→ WHAT YOU WILL DO: Check each line of the records below and collect those that include the word "agent".

Start of RECORDS TO PROCESS

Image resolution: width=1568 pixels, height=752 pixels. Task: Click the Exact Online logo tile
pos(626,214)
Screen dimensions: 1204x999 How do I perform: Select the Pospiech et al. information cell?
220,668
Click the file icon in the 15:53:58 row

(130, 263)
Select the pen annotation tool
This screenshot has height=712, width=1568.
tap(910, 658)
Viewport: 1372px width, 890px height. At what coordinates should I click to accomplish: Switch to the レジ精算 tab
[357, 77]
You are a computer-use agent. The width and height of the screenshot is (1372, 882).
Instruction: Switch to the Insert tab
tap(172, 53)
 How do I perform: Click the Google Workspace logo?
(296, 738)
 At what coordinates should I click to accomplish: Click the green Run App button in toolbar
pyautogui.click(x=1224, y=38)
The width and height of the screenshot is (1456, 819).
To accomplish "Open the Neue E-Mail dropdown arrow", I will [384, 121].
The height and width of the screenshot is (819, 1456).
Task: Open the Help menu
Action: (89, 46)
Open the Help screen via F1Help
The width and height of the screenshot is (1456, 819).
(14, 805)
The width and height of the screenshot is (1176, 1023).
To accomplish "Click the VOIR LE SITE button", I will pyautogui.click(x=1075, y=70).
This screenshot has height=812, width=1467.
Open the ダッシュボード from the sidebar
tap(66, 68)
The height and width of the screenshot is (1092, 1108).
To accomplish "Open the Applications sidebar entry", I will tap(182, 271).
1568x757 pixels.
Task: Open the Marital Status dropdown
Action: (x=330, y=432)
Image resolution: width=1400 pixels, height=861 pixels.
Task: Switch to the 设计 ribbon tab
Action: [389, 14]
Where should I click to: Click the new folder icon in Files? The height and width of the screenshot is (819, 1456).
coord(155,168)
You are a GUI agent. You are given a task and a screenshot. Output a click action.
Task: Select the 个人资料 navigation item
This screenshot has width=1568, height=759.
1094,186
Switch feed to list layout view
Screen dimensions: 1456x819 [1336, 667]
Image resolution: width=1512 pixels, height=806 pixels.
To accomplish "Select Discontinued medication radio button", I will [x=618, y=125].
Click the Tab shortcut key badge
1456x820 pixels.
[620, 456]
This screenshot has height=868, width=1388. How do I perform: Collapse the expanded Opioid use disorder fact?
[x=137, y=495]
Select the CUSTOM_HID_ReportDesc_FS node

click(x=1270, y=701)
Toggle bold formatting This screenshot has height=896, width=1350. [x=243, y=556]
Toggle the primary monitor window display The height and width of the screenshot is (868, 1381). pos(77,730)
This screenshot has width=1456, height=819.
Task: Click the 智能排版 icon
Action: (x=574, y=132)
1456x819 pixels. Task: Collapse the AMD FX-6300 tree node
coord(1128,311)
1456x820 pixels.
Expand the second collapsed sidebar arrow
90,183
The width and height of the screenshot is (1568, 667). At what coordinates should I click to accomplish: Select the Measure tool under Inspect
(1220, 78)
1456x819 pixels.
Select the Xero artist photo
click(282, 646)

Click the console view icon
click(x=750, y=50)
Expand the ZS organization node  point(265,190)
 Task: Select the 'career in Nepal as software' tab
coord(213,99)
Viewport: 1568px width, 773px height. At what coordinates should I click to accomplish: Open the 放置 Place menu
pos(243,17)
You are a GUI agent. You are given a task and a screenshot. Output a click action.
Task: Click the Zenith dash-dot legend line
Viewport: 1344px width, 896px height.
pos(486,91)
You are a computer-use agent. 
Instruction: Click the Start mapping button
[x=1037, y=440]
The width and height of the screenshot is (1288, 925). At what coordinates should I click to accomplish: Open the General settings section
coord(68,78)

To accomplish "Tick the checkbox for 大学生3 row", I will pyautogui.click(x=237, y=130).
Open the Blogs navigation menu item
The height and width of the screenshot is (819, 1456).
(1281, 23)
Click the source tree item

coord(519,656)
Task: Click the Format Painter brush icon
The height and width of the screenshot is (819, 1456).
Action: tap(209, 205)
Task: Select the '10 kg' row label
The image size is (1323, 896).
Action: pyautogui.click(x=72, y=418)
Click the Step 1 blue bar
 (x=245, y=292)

End of RECORDS TO PROCESS

→ OUTPUT OF THE EXERCISE:
You are a computer-use agent. The width and height of the screenshot is (1372, 882).
You are a GUI agent. You are given a task and a screenshot. Output a click action.
You are a GUI agent. You are given a task and a screenshot. Output a click action.
You are a computer-use agent. 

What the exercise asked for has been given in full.